If it's told from his perspective, I'd go with what he knows. You can't expect a guy who knows nothing about knives to suddenly know what that knife is called. I read a book once where the main character didn't know what a building was made of. The book basically said, "He walked into the chamber and marveled at the smooth stone floor. What was it, granite? Limestone? Christopher didn't know. He was no damn geology expert." And I loved that. That one little line. Because it's so true sometimes. If you gave a farmer an assault rifle, they wouldn't know what it was called unless someone told them. So to have a writer say, "The soldier didn't speak. He just handed him an M-16 and ran off to join the battle. The farmer had never seen one like it before, so he wasn't even sure how to use it," just doesn't make sense to me, as a reader.

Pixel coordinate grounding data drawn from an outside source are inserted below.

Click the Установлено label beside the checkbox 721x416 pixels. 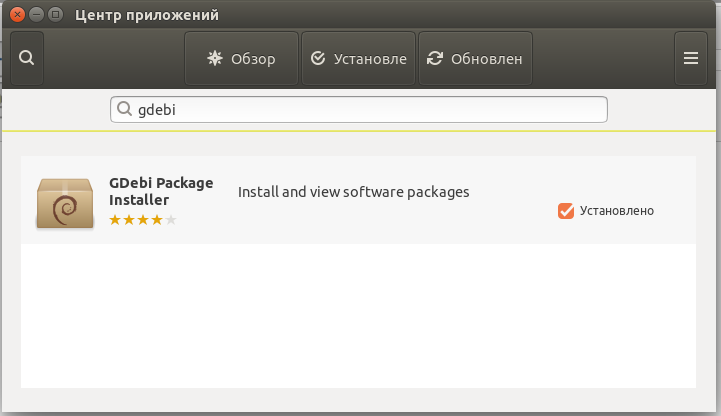tap(616, 211)
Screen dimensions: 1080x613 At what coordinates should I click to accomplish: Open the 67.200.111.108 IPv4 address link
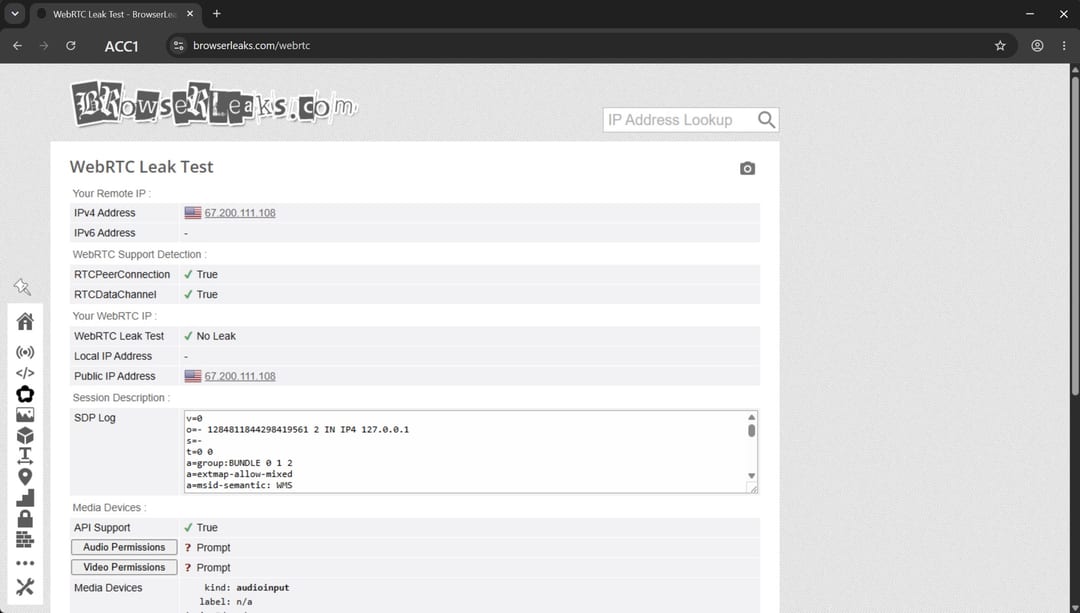[x=240, y=213]
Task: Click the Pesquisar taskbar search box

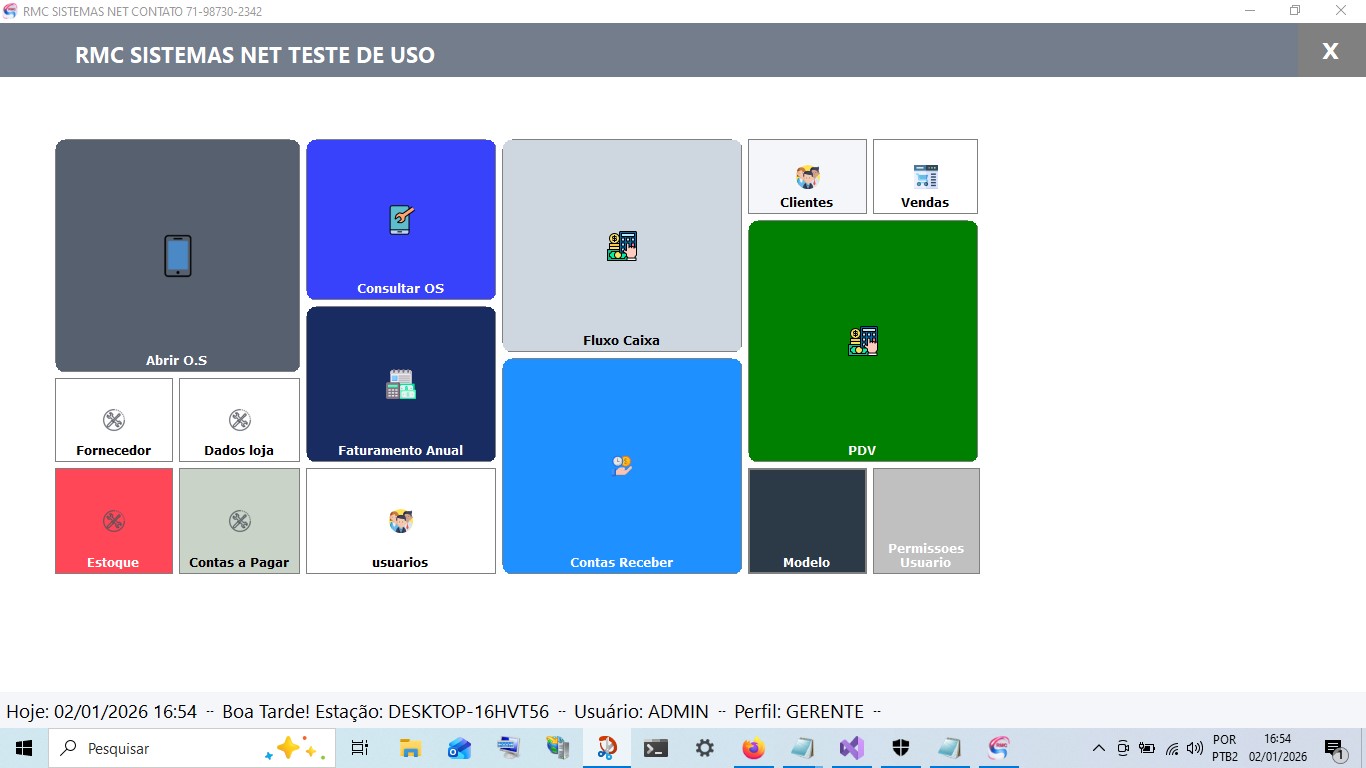Action: click(170, 748)
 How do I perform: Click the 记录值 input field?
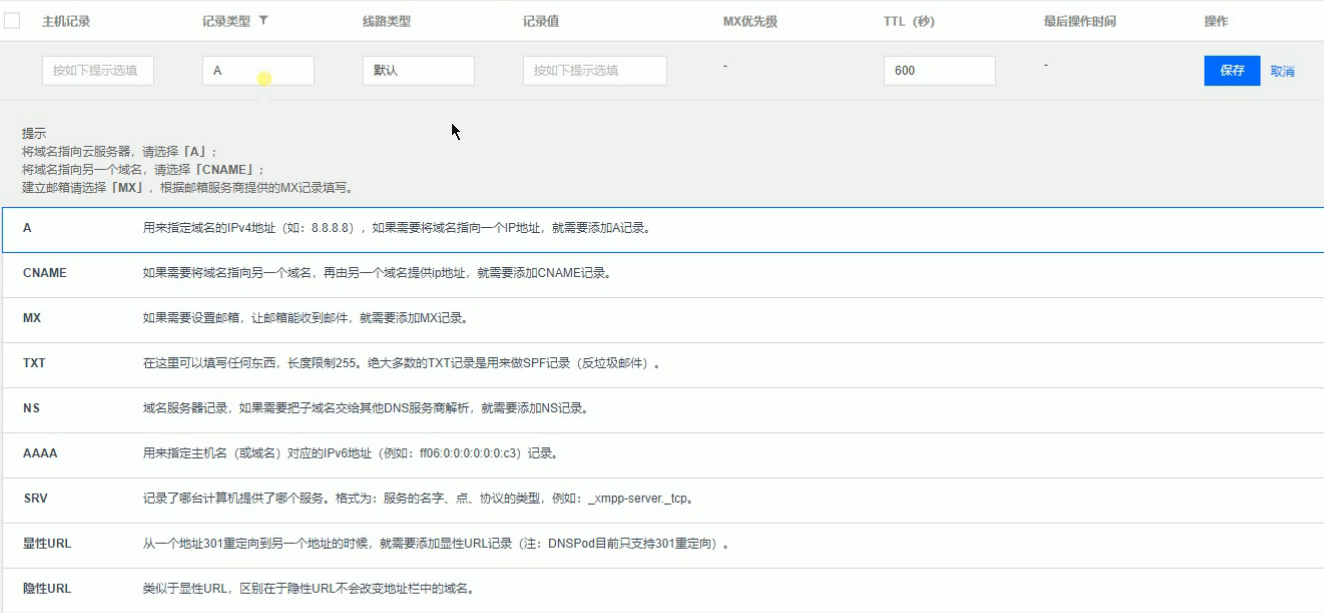592,70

He's given a sidearm, and told what kind it is, then is asked to pick out a blade if he so chooses. The one he chooses is described, but I couldn't even find a name for what I looked for, so he just marvels at the length, size, feel of it. He knows the firearms with training, but the knife is only ever called a knife. Maybe he should be really cool and give it a name... I'm just kidding. Even Rambo didn't name his knife.
I would go with what he knows. edit- In the Army, I know we used a gerber for a knife and just called it that.
Thank you. Knowing what things are actually called and what I can mesh together (think Army/Navy/Marine/Air Force all in one 'Army' rather than separate), is incredibly helpful.
I agree that simply calling the weapon an "assault rifle" or something similar should to the trick. However, in the case of dialogue, thoughts, etc. you should go with what the character would say/think. E.g. a soldier would be more likely to say "Get that M60 up now!" than "Get that machine gun up now!" What an M60 is can easily be clarified in the narrative around the dialogue: "The soldier picked up the heavy machine gun and rested it on the sand bags."
I like using what the character would call it. Sure, the reader might not be familiar with the terminology, but that's a great opportunity for the reader to learn, isn't it? When I was reading science fiction as a preteen, I had no idea what an "ion drive" was, and words like "plasma" and "gamma radiation" were mysteries, too. Science fiction taught me what these terms meant. I'm damn glad the writers didn't dumb down the terms to fit my immature, ignorant brain. They challenged me to learn, and to meet them on their level.
That's the difference between science and technology. Learning why a transporter would need Heisenberg compensation is learning about science, which will increase your knowledge and understanding of science. Learning that an FN5-7 can penetrate body armour at ranges up to 100 metres will also increase your knowledge, but it won't mean that you will be able to use your understanding of it to make sense of some other scientific or technological idea.
Luckily, for me, my character isn't too familiar with every weapon, and will call it what fits for him. Any new weapon, if introduced to him by the actual name, will be called that at the start, however, he'll end up calling it whatever works for him.